▶ _AIM OF THE EXERCISE_
Your task is to filter the entries and copy every line containing the string "agent".

▶ _AVAILABLE DATA_
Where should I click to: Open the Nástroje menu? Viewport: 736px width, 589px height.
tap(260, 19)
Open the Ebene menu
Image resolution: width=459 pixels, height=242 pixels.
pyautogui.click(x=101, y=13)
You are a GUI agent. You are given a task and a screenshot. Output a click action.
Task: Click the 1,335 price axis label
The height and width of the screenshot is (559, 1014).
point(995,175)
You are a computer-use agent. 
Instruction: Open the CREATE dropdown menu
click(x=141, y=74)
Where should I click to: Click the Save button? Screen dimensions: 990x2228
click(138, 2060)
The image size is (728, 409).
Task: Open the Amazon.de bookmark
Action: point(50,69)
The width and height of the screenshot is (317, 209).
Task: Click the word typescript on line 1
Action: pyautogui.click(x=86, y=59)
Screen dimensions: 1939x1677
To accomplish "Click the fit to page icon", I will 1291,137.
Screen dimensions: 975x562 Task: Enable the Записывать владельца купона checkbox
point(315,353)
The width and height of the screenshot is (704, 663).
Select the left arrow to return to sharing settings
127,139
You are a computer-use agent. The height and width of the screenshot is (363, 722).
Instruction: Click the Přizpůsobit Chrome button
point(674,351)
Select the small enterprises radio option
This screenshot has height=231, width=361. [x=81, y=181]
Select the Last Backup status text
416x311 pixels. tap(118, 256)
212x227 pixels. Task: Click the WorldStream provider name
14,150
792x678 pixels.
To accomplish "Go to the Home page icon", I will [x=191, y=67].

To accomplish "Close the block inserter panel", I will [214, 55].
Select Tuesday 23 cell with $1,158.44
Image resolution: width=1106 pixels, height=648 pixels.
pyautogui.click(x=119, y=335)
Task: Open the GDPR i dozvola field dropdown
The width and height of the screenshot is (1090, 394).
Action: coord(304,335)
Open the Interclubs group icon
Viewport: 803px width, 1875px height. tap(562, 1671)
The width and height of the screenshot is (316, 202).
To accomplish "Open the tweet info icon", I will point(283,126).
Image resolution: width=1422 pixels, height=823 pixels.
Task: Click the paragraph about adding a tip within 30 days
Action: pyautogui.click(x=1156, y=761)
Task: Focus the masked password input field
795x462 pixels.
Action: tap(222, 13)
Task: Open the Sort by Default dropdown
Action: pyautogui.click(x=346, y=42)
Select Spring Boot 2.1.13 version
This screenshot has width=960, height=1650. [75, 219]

▶ _WRITTEN ANSWER_
You are a GUI agent. You are given a task and a screenshot. Output a click action.
You are a computer-use agent. 
You are a computer-use agent. The height and width of the screenshot is (363, 722).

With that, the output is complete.